何組か存在する団体客。彼(女)らをきっちり運びきればかなりのボーナスが得られることはまちがいないのだが、失敗するとロスも大きい。全員無事届け切らないと儲けはゼロというまさにハイリスクハイリターン。それぞれリアクションが楽しいのもミソ
【団体客ご一行さま】
「ロカビリー」 「アフロ」
「チアリーダー」 「大道芸人」


 キャラの絡みがとても心なごむ作品

 「2」になってパワーアップしているが、前作からこのゲームのとても好きなポイントがある。それは、主人公たちタクシードライバーと、お客との掛けあいというかコミュニケーションのリアクションだ。

 主人公の動きやモデリングに力が入っているのは当たり前だが、このゲームが「タクシー」を題材にしていることを思い出させるのがこのお客の動き、そしてドライバーとお客のトーク+リアクションである。ブッ飛ばせば喜び、ぶつかれば心配し、遅刻すれば怒る、規定時間より早く到達できればハイタッチなど、とにかく豊富なリアクションには頭が下がる思いがする。
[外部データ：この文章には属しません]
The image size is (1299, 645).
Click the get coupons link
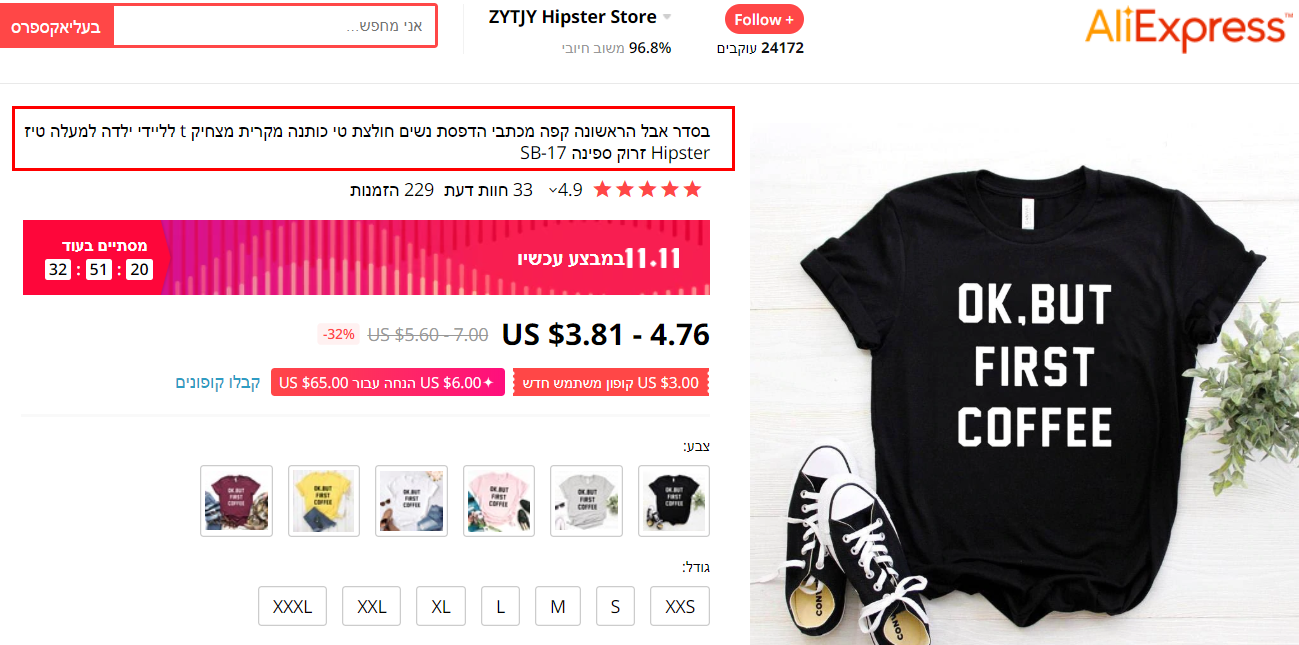coord(218,382)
 町にいる人たちにもそれはあてはまる。書き割りのように動かない人も中にはいるのだが(重箱の隅ですな)、車が接近すると華麗に避けるありさまは、つい車を人ごみに突っ込んで行きたくなるし、このゲームが単なるレースゲームでないことは、この一点からでも十分伝わってくる。車の豪快な動きだけではなく、細かなところにいろんな工夫が見られるこのゲーム、レースゲームが苦手という人もぜひプレイしてもらいたい。皆でワイワイいいながらプレイするのが最も楽しいかも。
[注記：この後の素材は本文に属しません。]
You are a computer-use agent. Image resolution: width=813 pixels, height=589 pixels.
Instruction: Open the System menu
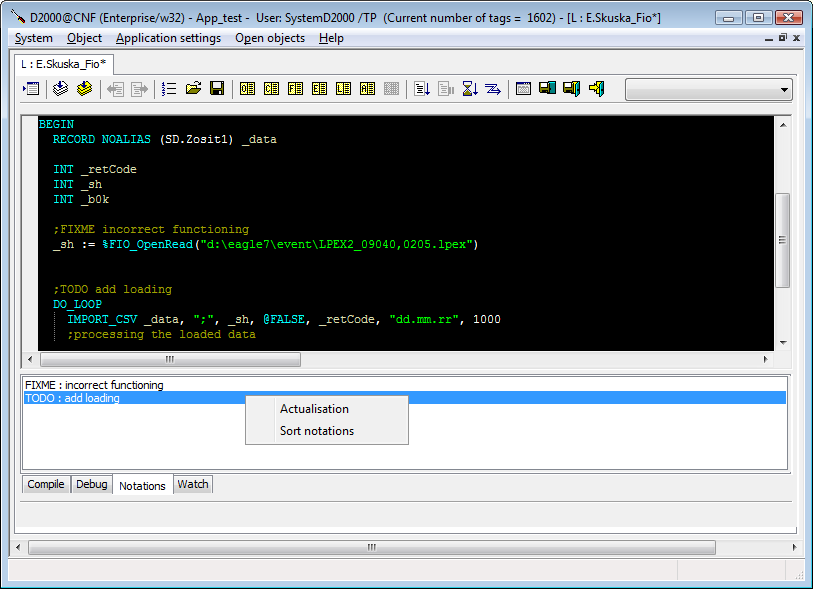point(34,38)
お客の動きがおおげさでなく非常に好感触。細かいところを見て行くと、とても心がなごむ。すべてがリズミカルで、プレイが心地いいのはこういったところからくる感覚なんだろうか

Original Game (C) SEGA (C)Hitmeker/SEGA, 2001

□セガのホームページ
http://www.sega.co.jp/
□ヒットメーカーのホームページ
http://www.hitmaker.co.jp/
□製品情報
http://www.hitmaker.co.jp/top/game/coming/come_01_00.html
□関連情報
【5月15日】ヒットメーカー、DC「クレイジータクシー2」ペーパークラフトのダウンロードサービスを開始
http://game.watch.impress.co.jp/docs/20010514/hitmaker.htm
【4月13日】GameJamレポート その2 未発売タイトルをチェック
http://game.watch.impress.co.jp/docs/20010414/gjam2.htm

(2001年5月30日)

[Reported by 佐伯憲司]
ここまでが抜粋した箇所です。